╭─ Trecho do documento

O que há de comum entre filósofos e crianças?

Mas reconhecer a capacidade da criança filosofar é um passo que até agora poucos deram. Em geral, os filósofos estão afastados da infância. Em seus sistemas, a criança não tem espaço, a não ser em esporádicas citações. Sartre, só para citar um caso, anotava que a preocupação com as crianças e animais é desinteresse nas questões do homem (SARTRE, 1972). Parecem os filósofos esquecer que um dia foram crianças, que receberam atenção por parte dos adultos, talvez pessoas que não desprezaram seu potencial de pensar, amar, sonhar e agir no mundo.

Embora a filosofia acadêmica tenha esquecido a infância e Platão tenha uma concepção filosófica elitista, as primeiras indagações filosóficas sobre “o que é a criança” e qual o melhor meio para se educá-las, nasceram na Grécia, exatamente com Platão e Aristóteles. Tanto que Jaeger aponta Platão como o fundador da pedagogia da primeira infância. Ainda assim, os gregos não reconheciam as capacidades infantis.

╰─

• _Enunciado_: Transcreva na íntegra, sem alterar nada, o trecho sobre filósofos e a infância. O material que vem em seguida não tem relação com o trecho acima.

╭─ Excerto da fonte

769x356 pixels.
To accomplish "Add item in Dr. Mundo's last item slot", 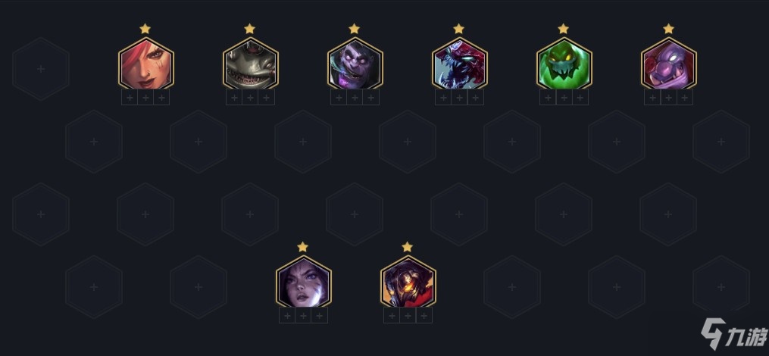I will click(x=370, y=97).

╰─

• _Resposta completa_:
O que há de comum entre filósofos e crianças?

Mas reconhecer a capacidade da criança filosofar é um passo que até agora poucos deram. Em geral, os filósofos estão afastados da infância. Em seus sistemas, a criança não tem espaço, a não ser em esporádicas citações. Sartre, só para citar um caso, anotava que a preocupação com as crianças e animais é desinteresse nas questões do homem (SARTRE, 1972). Parecem os filósofos esquecer que um dia foram crianças, que receberam atenção por parte dos adultos, talvez pessoas que não desprezaram seu potencial de pensar, amar, sonhar e agir no mundo.

Embora a filosofia acadêmica tenha esquecido a infância e Platão tenha uma concepção filosófica elitista, as primeiras indagações filosóficas sobre “o que é a criança” e qual o melhor meio para se educá-las, nasceram na Grécia, exatamente com Platão e Aristóteles. Tanto que Jaeger aponta Platão como o fundador da pedagogia da primeira infância. Ainda assim, os gregos não reconheciam as capacidades infantis.